Jerry Slevin on Pastoral Treatment of Divorced and Remarried Catholics, and Popes Benedict and Francis: Which Pope Is Infallible?

UNITED STATES
Bilgrimage

William D. Lindsey

In a recent posting at his Christian Catholicism blog, Jerry Slevin points readers to William McDonough’s Commonweal essay about Pope Benedict XVI and the issue of divorce entitled “Right the First Time.” As Jerry notes, McDonough reports that Benedict is in the process of issuing his opera omnia. Nine volumes of his theological work have now been published.

The latest volume has a 1972 essay on the indissolubility of marriage, written when the then Joseph Ratzinger was a theology professor in Regensburg. The 1972 essay “had proposed that divorced and civilly remarried Catholics be allowed to return to Communion in some circumstances” (I’m quoting Professor McDonough here). As Professor McDonough notes,

In an important change, that proposal is conspicuously missing from the newly rewritten conclusion.

And so, as Jerry Slevin rightly concludes, what the emeritus pope is effectively doing with his revised essay, which is being published at a moment when the pastors of the Catholic church are now debating the question of pastoral reception of divorced and remarried Catholics and when there is strong support among the German bishopsfor pastoral leniency for such Catholics, is to put into play for Pope Francis the issue of the pastoral treatment of divorced and remarried Catholics.

Francis has been seen by many Catholics as advocating a more merciful, pastoral, church-as-field-hospital-for-the-wounded approach to this group of Catholics. As Jerry suggests, Benedict’s yawing in the opposite direction raises the question, Which of our two popes is infallible?
☆ ☆ ☆ ☆ ☆
» **ACTION ITEM A**
Decide whether each statement agrees with the post about Pope Benedict's revised essay on divorce, answering yes or no and quoting the words of the post that settle it: (i) Nine volumes of Benedict's theological work have been published. (ii) The 1972 essay was written while Joseph Ratzinger was a theology professor in Munich. (iii) The newly rewritten conclusion keeps the proposal to let divorced and civilly remarried Catholics return to Communion.
» **ACTION ITEM B**
Write out the passage of the post about Pope Benedict's revised essay from "In a recent" to "now been published.", word for word.
The listing that follows plays no part in this work.

» **DATA**
☆ ☆ ☆ ☆ ☆
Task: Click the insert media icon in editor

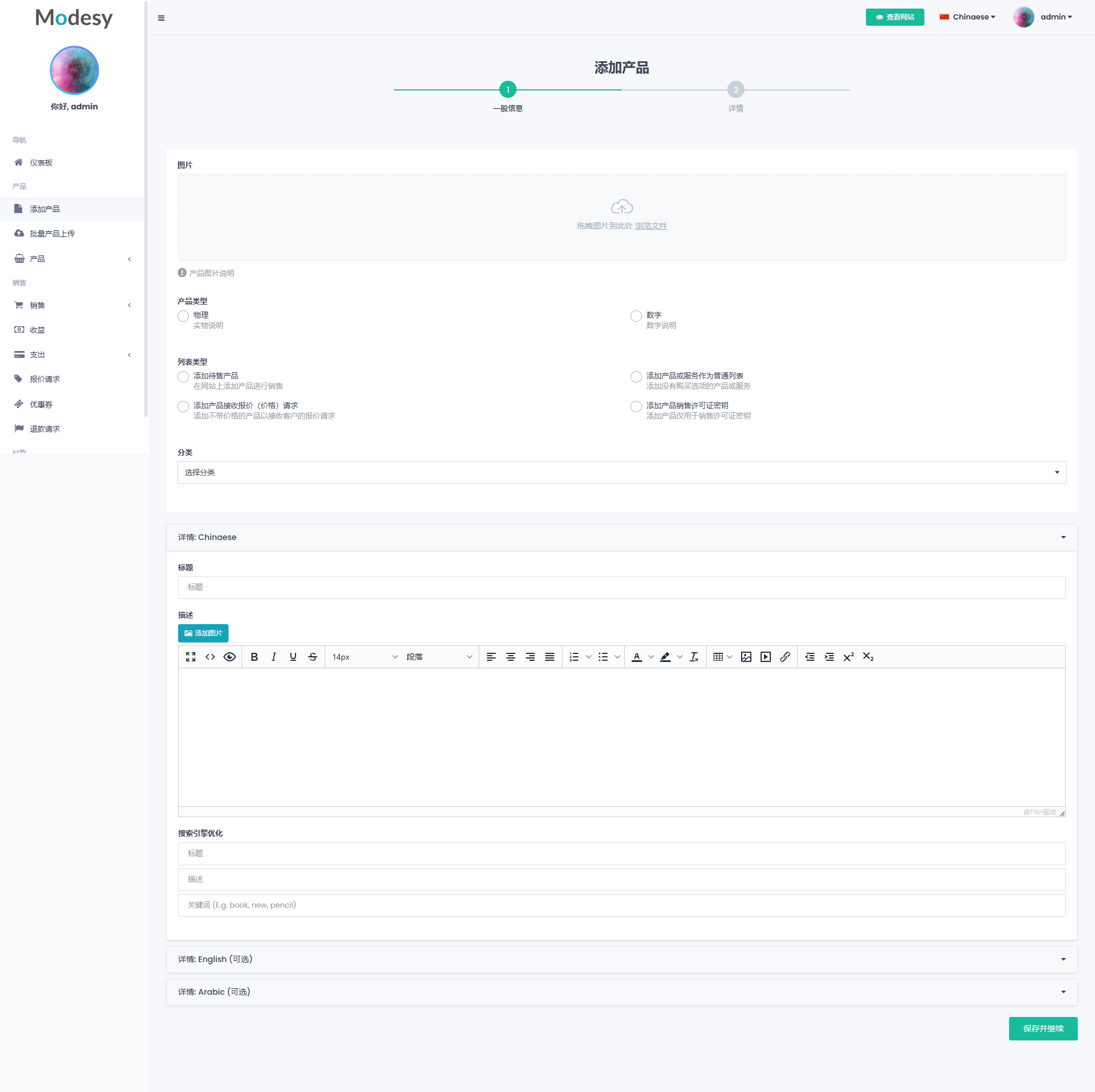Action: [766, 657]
☆ ☆ ☆ ☆ ☆
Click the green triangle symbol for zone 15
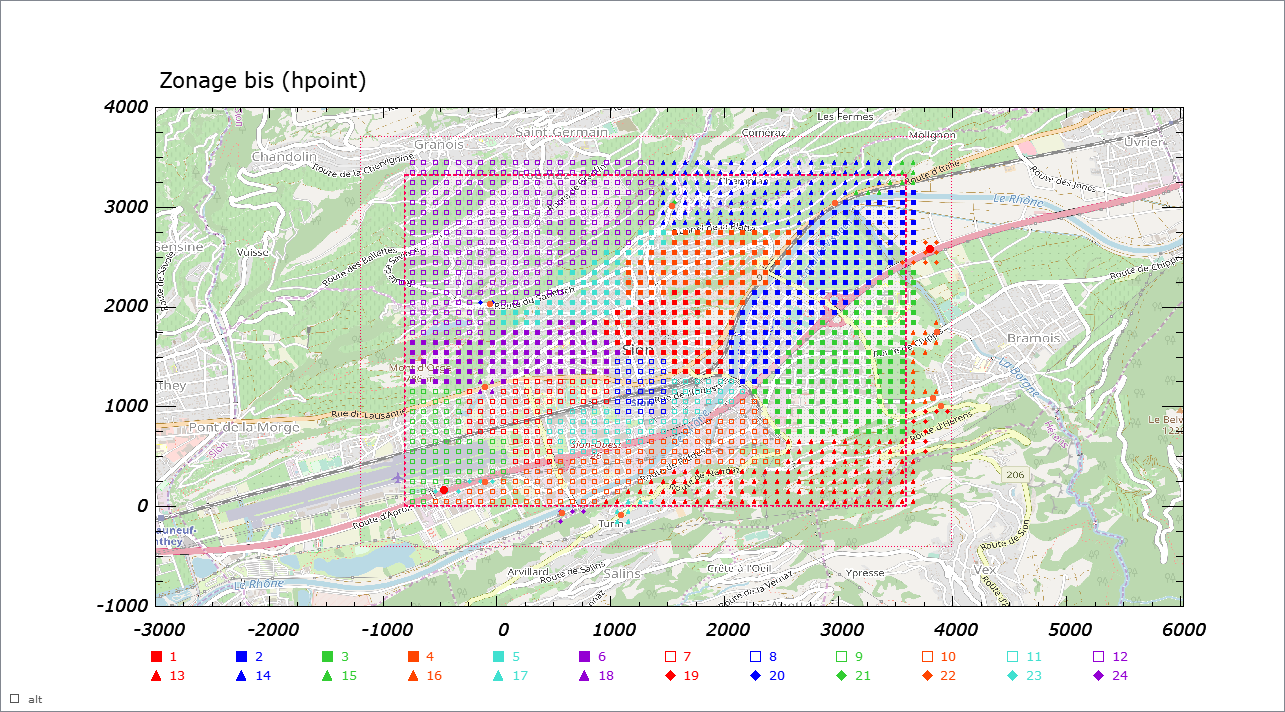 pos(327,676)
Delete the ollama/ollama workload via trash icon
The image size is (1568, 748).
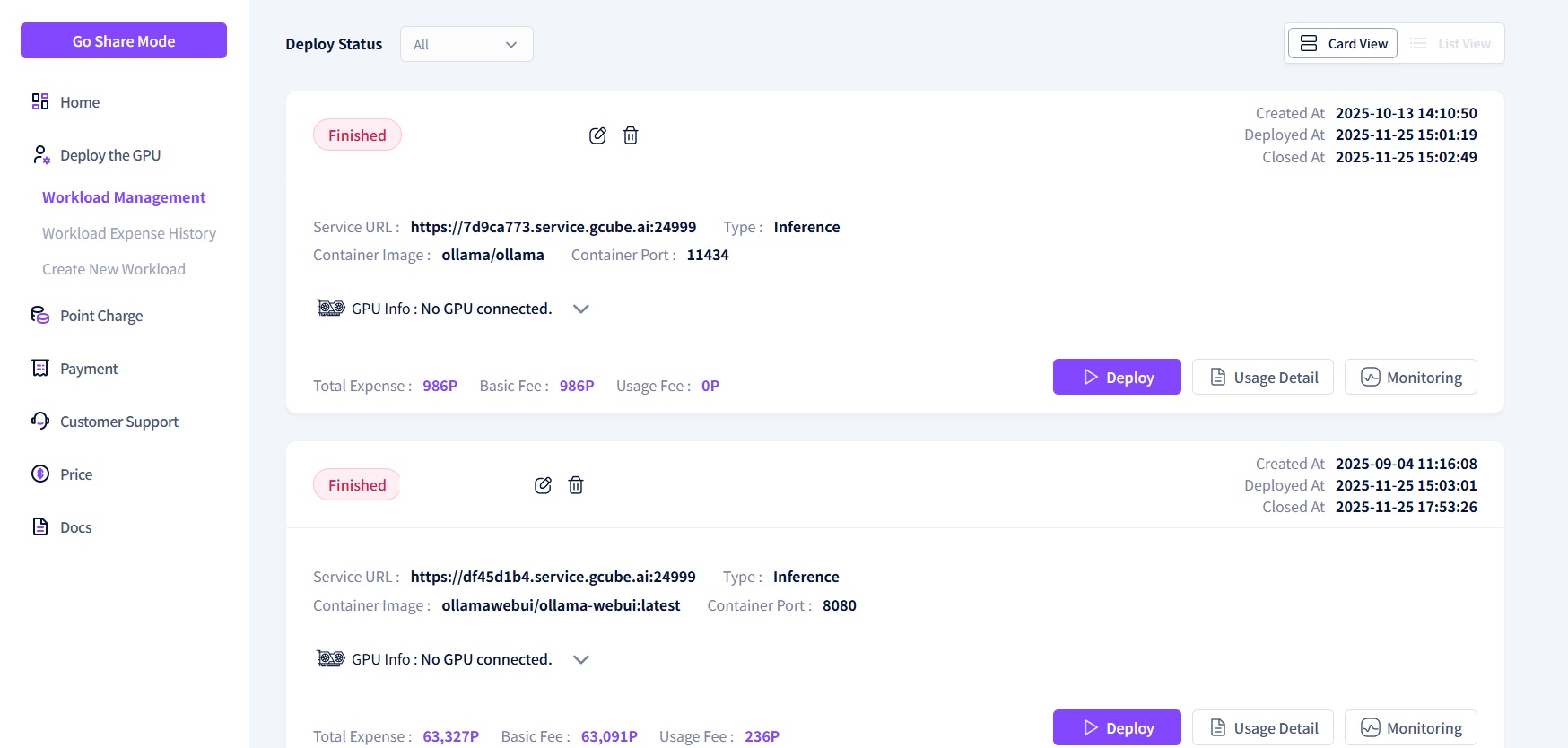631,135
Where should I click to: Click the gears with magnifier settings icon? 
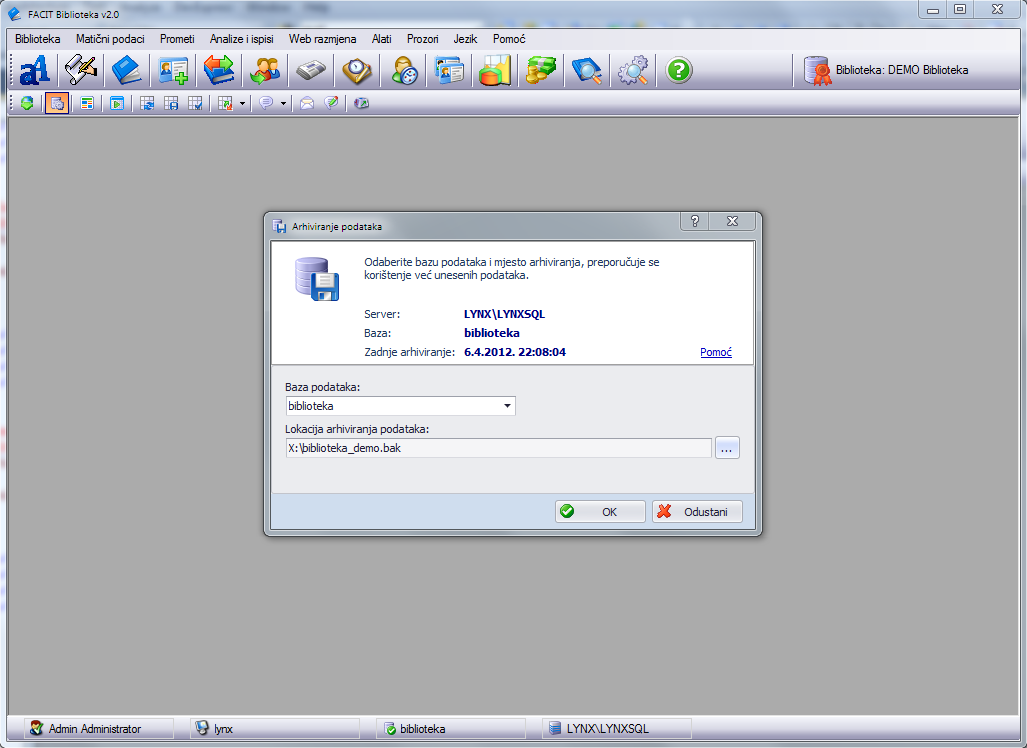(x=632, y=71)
☆ ☆ ☆ ☆ ☆
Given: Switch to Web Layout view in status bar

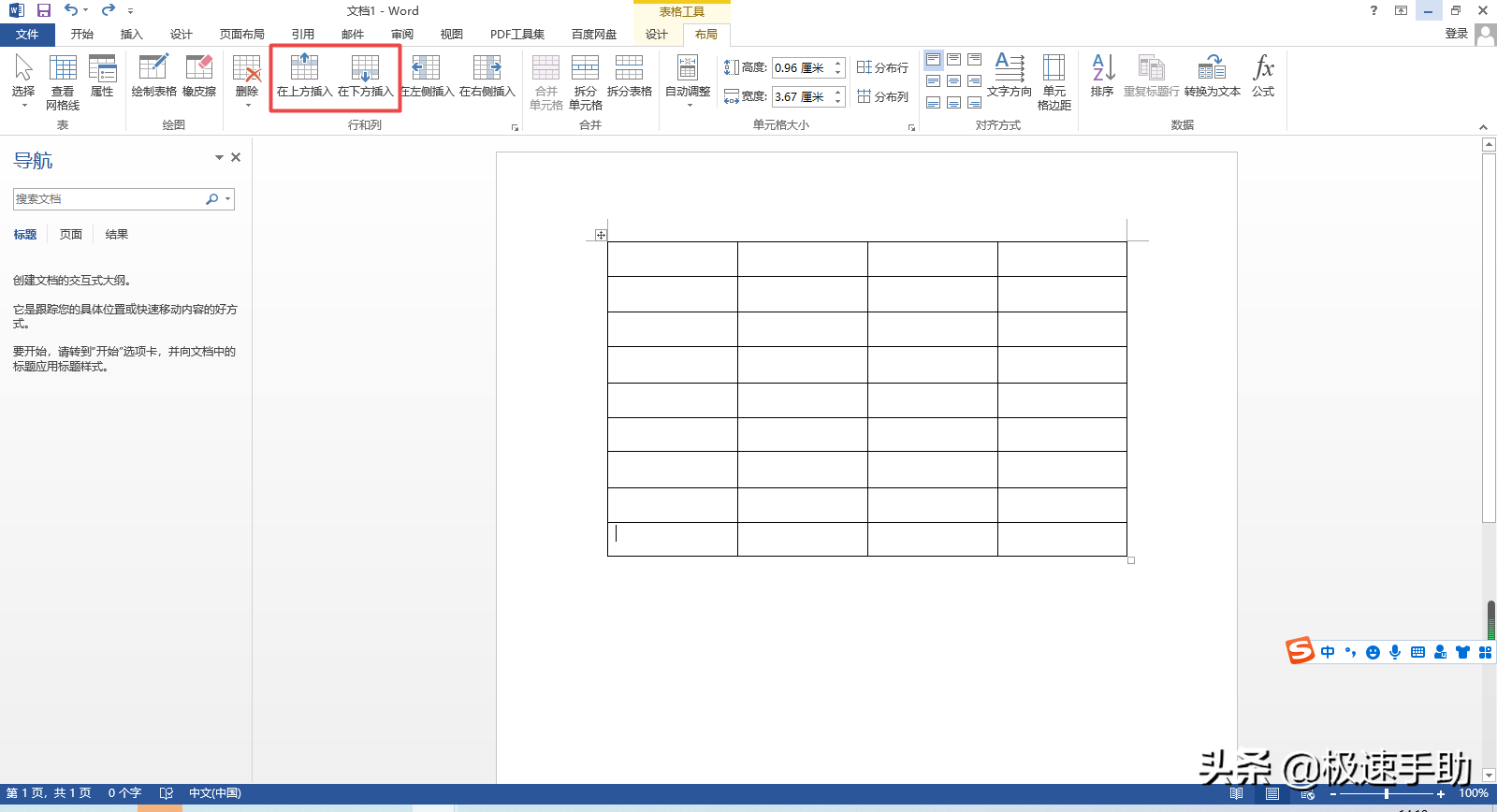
☆ ☆ ☆ ☆ ☆
» **ANSWER BOX A**
(i) Yes: "Nine volumes of his theological work have now been published."
(ii) No: "written when the then Joseph Ratzinger was a theology professor in Regensburg."
(iii) No: "that proposal is conspicuously missing from the newly rewritten conclusion."

» **ANSWER BOX B**
In a recent posting at his Christian Catholicism blog, Jerry Slevin points readers to William McDonough’s Commonweal essay about Pope Benedict XVI and the issue of divorce entitled “Right the First Time.” As Jerry notes, McDonough reports that Benedict is in the process of issuing his opera omnia. Nine volumes of his theological work have now been published.